+++ DATA TO PROCESS

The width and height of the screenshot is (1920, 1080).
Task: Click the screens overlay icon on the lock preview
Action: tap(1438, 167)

++++++
+++ DATA TO PROCESS

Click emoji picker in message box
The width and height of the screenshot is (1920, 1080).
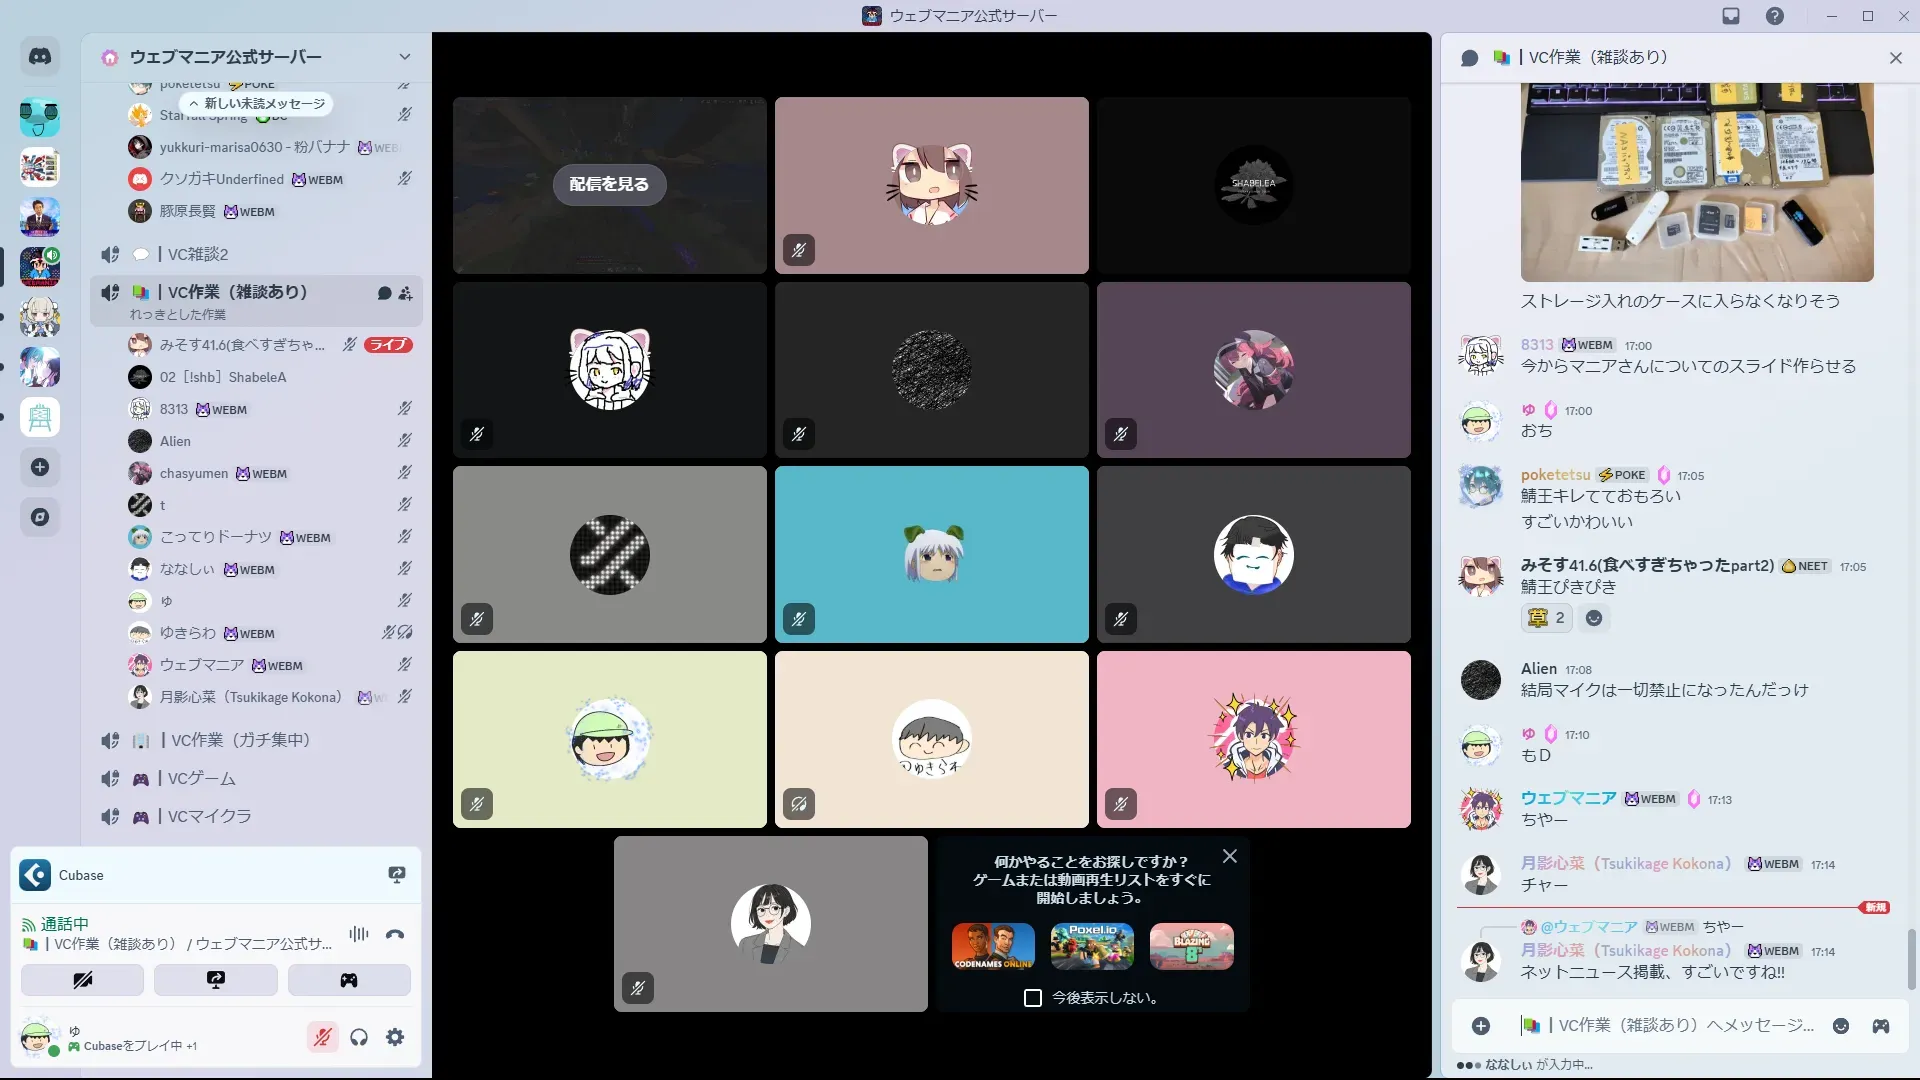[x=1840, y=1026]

++++++

◆ PROBLEM ◆
Report each line of the data above that contains the word "Click".

◆ REPLY ◆
Task: Click the screens overlay icon on the lock preview
Click emoji picker in message box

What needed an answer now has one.